Summary: January 1988. Marriage is more than a contract between two people. It must involve God and working toward the purposes of God; otherwise it is a divorce, whether the law is involved or not.
There are all sorts of reasons not to preach this sermon! There area all kinds of problems kicked up because I have felt led to conclude our series of studies in the prophet Malachi with one of his most pointed and deliberate passages: his passage on marriage and divorce. Getting into this topic and dealing with this portion of the Bible presents some sticky spots for the preacher.
For one thing, there is the simple fact that many of you are not married … some never have been and never will be, and when I referred to that there were even some cheers going up last Sunday. Wow! And others have been married but are not now, and it may seem that what l am about to do is irrelevant to you. Actually, I do not think so, because the day may come when you will be looking at marriage; people in their 90's in nursing homes get married sometimes, it's never impossible. And it may also be that you can learn something about covenant relationships that will be of value to you anyway, so I am asking those who are not married to keep an open mind and heart and see whether God's word can address you this morning.

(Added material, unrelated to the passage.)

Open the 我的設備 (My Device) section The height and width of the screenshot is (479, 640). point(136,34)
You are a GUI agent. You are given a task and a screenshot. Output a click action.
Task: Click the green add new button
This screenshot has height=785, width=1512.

And then there are other problems the preacher faces on this business of marriage and divorce. I know that because many of you have been through failed marriages, to talk about this may cause some embarrassment, it may open up old wounds, it may stir up some unhealthy guilt in you. And all I can say to that is that I hope you know my heart and my spirit, and that I am going to try to speak with compassion rather than with condemnation. I am going to attempt to speak positively, optimistically. That's my personality, as I hope you know. And I know that brother Malachi is a bit on the negative side. Well, I hear him and you will hear him, but we will hope to be more positive than he and still deal with the same truths. Just hear the compassion our God, our Christ represents.
Please understand, then, that anything I may say or any story I may tell as an illustration is not drawn from my counseling and working with marriages in this congregation. I have no intention of holding up for ridicule or for cross-examination anyone in this church, and I am not interested in cruel accusations. Now the word of God when properly declared will always make all of us uncomfortable to one degree or another, but it will also be good news, news of forgiveness and hope, and so that is my aim today.
Finally, the preacher's worry about preaching on marriage and divorce is that he may stir up the dust that has settled over some marriage conflict, that somebody may go home and say to that wife or husband who didn’t come today, "Boy, have I got the goods on you! I heard the sermon you should have heard, you old pagan." Or some couple here today may get out to the car and find that you heard entirely different things even though you were sitting in the same pew, and what you thought was a calm and peaceful co-existence suddenly erupts into World War Three. I know that all of that is a risk. But as your pastor I have to be pledged to declare all of the counsel of God, I have to be committed to exploring all of the Scriptures and all of the issues with you, and so we'll have to take the risk together, won't we? We'll have to dip into these troubled waters together and trust that a loving God will not let us drown.